Я отпустила его руку, подплыла к спине и снова провела пальцами по коже, прежде чем запечатлеть на одном из шрамов легкий и нежный поцелуй.
– Можно? – прошептала я.
Его мускулы напряглись еще сильнее – настолько, что даже задрожали под моими пальцами, но он ответил коротким кивком.
Я поцеловала еще один шрам. Затем еще.
Стояла абсолютная тишина, не считая прерывистого дыхания Риса и слабого шума океана вдали.

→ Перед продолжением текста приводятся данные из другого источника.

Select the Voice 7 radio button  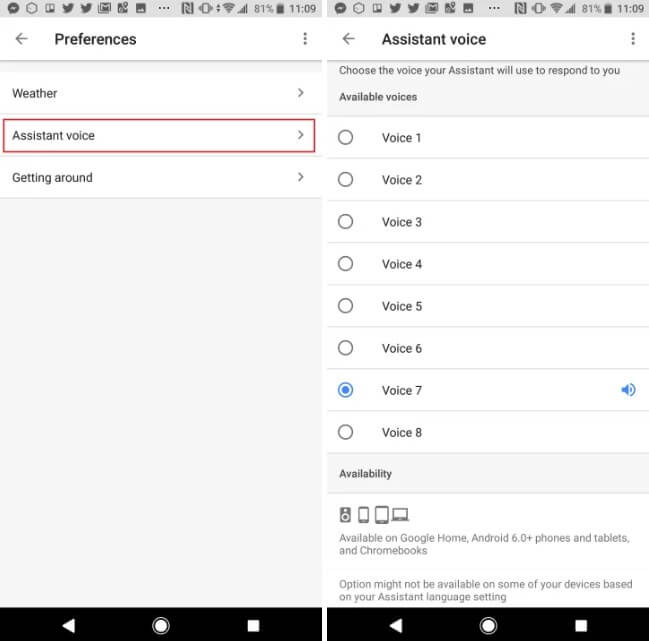[x=346, y=390]
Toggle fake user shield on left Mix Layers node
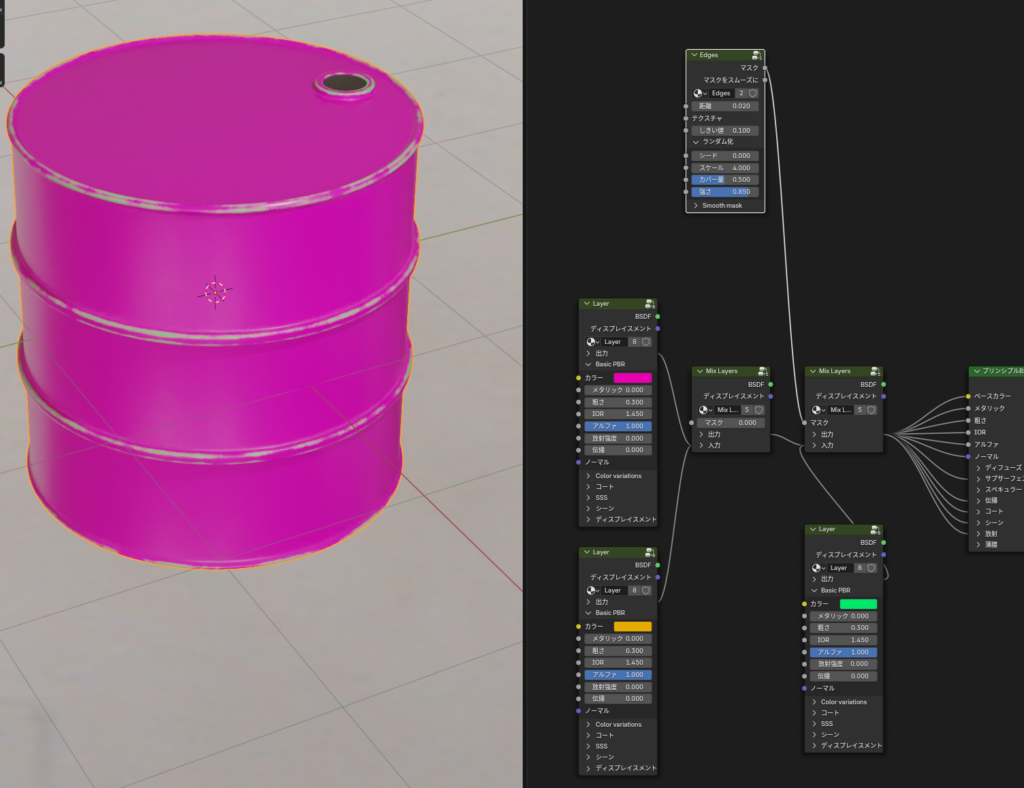Viewport: 1024px width, 788px height. coord(760,410)
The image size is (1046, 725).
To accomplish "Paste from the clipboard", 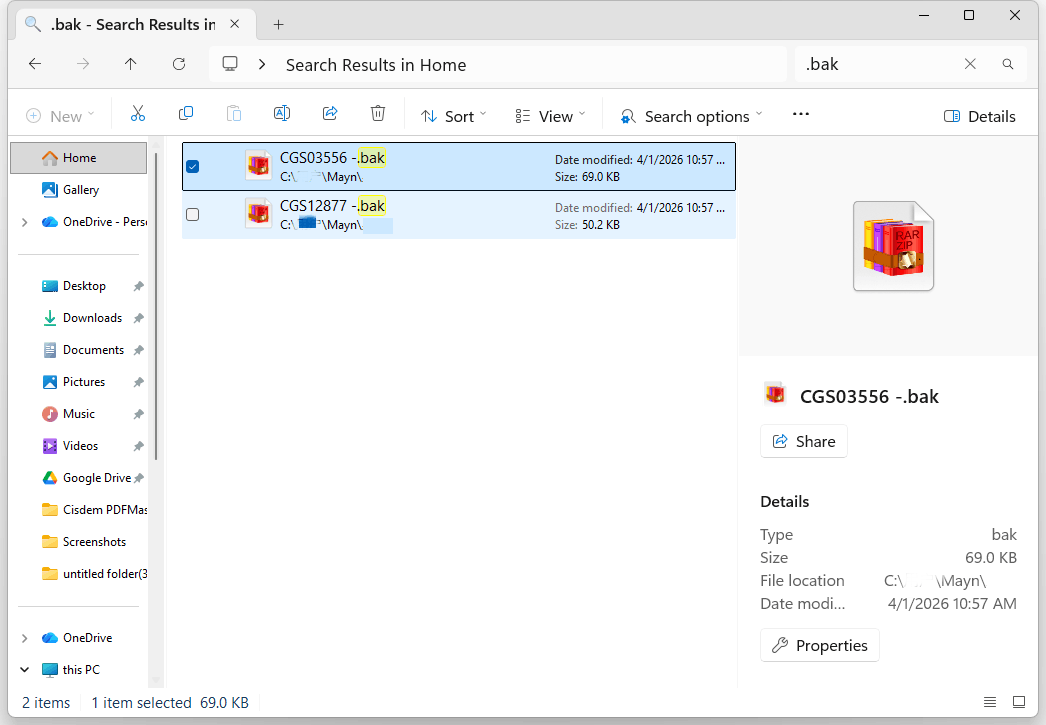I will (234, 113).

Я перестала плакать, но сердце все еще болело. Из-за него. Из-за нас. Из-за всего, чем мы никогда не сможем стать, потому что живем именно в этом мире.
Но сейчас остального мира не существовало, а завтра еще не наступило.
Последний шанс.
– Поцелуй меня, – мягко сказала я.
По его телу прокатилась дрожь.
– Принцесса… – Слово прозвучало низко и грубо. Сквозь боль. – Мы не можем. Ты мой клиент.
– Не здесь. – Я обняла его и положила руку ему на грудь, где быстро и сильно колотилось сердце. – Здесь я – просто я, а ты – просто ты. Желание номер четыре, мистер Ларсен. Помнишь?
– Ты не знаешь, о чем просишь.
– Знаю. Я не пьяна, как тогда после «Борджиа». Я точно знаю, что делаю. – Я затаила дыхание. – Вопрос в тебе.
Я не видела его лица, но почти видела битву, бушевавшую у него внутри.